Task directions: Rewrite the lines from the line with "Click the 70歳 tick label under the slider" up to and including the line with "point(146,9)", keeping the requests. Scale every coordinate in the answers by 2.3 and round each result to a whole number, with halves rounded up.

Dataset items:
- - - - -
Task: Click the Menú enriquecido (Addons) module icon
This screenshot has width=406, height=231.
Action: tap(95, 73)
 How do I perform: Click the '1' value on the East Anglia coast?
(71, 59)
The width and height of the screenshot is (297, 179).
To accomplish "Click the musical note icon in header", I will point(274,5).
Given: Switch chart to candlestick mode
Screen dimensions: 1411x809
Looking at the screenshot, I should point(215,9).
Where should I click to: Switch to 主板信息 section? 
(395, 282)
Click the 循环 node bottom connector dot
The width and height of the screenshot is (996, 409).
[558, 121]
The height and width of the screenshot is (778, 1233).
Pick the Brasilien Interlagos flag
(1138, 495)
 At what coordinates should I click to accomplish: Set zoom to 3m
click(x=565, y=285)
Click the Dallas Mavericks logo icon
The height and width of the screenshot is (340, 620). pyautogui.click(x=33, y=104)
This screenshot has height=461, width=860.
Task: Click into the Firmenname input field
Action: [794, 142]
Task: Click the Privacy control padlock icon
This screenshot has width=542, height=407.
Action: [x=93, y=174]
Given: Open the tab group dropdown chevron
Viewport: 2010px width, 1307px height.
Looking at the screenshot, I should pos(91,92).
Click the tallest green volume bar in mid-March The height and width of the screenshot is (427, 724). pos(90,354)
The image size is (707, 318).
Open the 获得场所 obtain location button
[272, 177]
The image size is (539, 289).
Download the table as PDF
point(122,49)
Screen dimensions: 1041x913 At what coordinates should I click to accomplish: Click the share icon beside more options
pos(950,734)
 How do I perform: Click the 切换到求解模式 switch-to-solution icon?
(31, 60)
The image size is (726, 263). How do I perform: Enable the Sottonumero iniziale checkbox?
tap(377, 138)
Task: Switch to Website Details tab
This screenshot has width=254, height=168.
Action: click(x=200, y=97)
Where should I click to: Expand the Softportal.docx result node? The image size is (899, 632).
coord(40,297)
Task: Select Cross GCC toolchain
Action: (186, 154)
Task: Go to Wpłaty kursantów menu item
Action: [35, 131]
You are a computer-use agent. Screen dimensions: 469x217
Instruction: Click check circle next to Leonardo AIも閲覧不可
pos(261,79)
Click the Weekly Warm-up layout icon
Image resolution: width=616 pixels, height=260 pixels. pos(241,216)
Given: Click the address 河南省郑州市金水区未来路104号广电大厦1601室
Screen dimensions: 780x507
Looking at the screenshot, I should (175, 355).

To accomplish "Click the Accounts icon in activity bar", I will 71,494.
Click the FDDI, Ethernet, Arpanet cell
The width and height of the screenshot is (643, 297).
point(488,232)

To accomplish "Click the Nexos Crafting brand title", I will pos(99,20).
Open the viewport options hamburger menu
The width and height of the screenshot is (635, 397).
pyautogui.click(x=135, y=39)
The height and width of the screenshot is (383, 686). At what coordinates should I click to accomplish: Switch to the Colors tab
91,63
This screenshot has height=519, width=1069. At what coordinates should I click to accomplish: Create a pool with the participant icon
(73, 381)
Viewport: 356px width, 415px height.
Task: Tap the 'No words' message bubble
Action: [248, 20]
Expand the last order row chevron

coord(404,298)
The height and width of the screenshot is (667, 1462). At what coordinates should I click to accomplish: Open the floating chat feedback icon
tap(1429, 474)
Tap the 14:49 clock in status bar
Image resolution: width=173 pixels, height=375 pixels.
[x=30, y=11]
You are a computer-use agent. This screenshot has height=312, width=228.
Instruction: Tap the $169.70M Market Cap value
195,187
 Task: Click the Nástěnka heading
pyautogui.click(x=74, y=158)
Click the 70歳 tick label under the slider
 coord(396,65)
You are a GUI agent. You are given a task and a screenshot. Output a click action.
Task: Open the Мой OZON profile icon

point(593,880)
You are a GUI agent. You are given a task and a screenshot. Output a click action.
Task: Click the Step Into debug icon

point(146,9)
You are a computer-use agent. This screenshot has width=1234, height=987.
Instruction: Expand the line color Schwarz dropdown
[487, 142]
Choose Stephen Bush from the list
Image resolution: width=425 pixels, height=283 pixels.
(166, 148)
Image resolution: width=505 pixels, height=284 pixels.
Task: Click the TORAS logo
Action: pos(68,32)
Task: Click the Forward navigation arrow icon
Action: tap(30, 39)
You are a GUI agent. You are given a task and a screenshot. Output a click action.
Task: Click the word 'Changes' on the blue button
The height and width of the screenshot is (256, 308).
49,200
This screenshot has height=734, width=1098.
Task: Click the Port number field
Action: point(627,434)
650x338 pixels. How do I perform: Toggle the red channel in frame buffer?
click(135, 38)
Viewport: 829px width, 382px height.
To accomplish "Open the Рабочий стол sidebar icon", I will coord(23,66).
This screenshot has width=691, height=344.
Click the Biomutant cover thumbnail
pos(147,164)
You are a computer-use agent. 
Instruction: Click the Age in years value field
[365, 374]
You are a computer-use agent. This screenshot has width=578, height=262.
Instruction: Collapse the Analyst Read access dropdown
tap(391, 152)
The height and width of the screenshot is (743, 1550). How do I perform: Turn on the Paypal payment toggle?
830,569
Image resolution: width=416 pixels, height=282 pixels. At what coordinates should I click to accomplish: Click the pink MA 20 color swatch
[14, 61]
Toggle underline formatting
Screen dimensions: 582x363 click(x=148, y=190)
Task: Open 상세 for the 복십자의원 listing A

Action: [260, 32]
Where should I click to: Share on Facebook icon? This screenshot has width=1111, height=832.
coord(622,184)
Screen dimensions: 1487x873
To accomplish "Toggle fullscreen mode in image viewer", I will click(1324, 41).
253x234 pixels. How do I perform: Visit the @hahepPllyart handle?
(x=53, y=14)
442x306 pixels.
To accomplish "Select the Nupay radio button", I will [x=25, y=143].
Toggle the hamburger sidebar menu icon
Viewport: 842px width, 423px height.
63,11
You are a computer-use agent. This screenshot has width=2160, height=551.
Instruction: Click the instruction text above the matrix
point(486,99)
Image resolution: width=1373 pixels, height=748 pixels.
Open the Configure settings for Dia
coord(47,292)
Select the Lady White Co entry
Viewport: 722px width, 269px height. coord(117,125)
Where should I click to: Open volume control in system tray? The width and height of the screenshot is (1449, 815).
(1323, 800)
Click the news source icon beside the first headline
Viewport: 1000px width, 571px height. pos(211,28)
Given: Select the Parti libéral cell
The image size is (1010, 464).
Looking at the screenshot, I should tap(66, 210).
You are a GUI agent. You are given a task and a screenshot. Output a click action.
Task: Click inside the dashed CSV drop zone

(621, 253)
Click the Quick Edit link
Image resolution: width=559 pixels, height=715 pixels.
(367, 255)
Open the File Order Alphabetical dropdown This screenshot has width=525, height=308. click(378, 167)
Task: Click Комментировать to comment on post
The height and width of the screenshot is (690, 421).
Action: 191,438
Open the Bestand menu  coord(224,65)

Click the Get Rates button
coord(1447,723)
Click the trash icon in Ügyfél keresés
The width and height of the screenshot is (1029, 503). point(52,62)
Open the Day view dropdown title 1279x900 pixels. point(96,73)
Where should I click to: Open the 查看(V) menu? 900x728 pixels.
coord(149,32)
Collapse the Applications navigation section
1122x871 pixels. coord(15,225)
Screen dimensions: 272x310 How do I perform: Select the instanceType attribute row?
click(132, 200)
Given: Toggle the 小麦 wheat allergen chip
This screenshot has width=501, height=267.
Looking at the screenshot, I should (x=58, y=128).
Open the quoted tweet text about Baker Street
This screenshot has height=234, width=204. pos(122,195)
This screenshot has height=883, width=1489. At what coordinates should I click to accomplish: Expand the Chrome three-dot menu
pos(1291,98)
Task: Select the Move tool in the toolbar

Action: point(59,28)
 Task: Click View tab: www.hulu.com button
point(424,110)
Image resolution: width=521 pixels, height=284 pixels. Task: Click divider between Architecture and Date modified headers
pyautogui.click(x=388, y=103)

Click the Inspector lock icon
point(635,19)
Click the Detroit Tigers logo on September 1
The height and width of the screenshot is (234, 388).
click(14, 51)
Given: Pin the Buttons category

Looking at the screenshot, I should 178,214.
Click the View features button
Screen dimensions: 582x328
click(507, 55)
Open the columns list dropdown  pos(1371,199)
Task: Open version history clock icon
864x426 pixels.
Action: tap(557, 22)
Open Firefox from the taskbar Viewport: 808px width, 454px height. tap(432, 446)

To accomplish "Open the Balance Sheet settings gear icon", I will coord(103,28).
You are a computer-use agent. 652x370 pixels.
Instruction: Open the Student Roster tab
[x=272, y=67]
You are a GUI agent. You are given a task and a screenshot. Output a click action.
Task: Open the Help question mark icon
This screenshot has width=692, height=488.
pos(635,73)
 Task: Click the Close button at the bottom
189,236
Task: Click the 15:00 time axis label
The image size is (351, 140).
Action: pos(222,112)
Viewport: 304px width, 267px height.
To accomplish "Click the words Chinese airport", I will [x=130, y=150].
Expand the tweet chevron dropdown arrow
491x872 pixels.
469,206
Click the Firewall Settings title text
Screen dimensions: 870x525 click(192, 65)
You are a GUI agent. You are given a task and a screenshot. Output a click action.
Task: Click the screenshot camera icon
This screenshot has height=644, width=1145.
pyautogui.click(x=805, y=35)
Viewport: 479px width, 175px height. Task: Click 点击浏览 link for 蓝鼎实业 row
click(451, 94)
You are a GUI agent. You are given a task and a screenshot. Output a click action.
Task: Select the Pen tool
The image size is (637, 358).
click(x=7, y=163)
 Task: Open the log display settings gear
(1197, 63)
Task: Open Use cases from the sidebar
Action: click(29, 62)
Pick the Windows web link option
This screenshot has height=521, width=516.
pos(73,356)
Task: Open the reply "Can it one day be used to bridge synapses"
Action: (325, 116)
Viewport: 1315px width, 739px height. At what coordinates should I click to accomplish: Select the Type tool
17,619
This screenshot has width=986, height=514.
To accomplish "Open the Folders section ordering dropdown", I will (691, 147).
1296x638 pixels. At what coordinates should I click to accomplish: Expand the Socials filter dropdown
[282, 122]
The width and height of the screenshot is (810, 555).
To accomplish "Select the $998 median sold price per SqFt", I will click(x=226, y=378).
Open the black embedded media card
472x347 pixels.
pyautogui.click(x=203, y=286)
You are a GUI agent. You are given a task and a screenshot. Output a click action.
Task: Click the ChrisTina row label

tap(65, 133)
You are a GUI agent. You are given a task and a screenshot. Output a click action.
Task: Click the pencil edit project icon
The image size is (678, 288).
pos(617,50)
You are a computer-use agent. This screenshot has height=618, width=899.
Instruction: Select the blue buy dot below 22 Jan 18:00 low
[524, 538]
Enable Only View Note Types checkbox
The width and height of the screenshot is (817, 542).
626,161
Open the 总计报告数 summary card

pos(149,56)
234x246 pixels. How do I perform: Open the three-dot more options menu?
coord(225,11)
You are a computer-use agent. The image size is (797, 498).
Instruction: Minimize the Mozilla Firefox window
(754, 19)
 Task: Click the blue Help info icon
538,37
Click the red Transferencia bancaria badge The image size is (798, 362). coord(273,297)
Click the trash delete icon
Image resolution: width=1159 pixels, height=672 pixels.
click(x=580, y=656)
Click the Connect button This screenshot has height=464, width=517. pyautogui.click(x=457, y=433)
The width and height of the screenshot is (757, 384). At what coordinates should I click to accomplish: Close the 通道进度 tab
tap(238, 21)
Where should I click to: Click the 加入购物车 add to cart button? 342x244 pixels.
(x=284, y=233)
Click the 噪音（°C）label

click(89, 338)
- - - - -
Solved problem:
Click the 70歳 tick label under the slider
 coord(911,150)
You are a GUI agent. You are given a task and a screenshot. Output a click action.
Task: Open the Мой OZON profile icon

point(1364,2024)
You are a GUI agent. You are given a task and a screenshot. Output a click action.
Task: Click the Step Into debug icon

point(336,21)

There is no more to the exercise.